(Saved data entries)

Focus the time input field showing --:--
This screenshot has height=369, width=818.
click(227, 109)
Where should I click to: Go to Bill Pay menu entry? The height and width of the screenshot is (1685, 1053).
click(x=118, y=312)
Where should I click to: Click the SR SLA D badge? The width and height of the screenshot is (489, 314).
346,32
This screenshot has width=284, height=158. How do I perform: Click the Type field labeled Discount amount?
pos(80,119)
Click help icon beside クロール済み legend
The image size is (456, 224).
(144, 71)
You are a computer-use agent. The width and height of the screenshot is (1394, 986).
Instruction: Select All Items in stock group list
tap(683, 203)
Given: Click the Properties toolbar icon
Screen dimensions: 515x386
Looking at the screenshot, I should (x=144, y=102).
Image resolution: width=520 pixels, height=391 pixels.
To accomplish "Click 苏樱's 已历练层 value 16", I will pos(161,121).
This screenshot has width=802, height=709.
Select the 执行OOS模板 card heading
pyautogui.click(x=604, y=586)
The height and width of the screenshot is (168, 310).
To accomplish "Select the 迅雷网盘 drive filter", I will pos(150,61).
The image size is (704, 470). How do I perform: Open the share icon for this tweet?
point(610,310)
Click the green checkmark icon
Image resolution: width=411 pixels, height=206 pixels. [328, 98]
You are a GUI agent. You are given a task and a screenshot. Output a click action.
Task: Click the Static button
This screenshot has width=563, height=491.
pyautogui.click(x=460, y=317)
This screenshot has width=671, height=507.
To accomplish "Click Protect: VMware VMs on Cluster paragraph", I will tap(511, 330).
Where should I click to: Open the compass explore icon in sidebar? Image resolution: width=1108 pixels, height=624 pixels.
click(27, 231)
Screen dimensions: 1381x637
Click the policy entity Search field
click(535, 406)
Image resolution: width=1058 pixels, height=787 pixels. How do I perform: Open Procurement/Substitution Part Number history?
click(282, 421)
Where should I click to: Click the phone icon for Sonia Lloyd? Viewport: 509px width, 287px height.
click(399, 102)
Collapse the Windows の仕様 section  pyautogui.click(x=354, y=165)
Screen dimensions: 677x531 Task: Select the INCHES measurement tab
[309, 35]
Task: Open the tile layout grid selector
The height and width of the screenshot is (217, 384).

• [AIM OF THE TASK]
Filter the records for the word "agent" and show every line that has it.

• [ANSWER SPACE]
You are a computer-use agent. The width and height of the screenshot is (1394, 986).
You are a GUI agent. You are given a task and a screenshot. Output a click action.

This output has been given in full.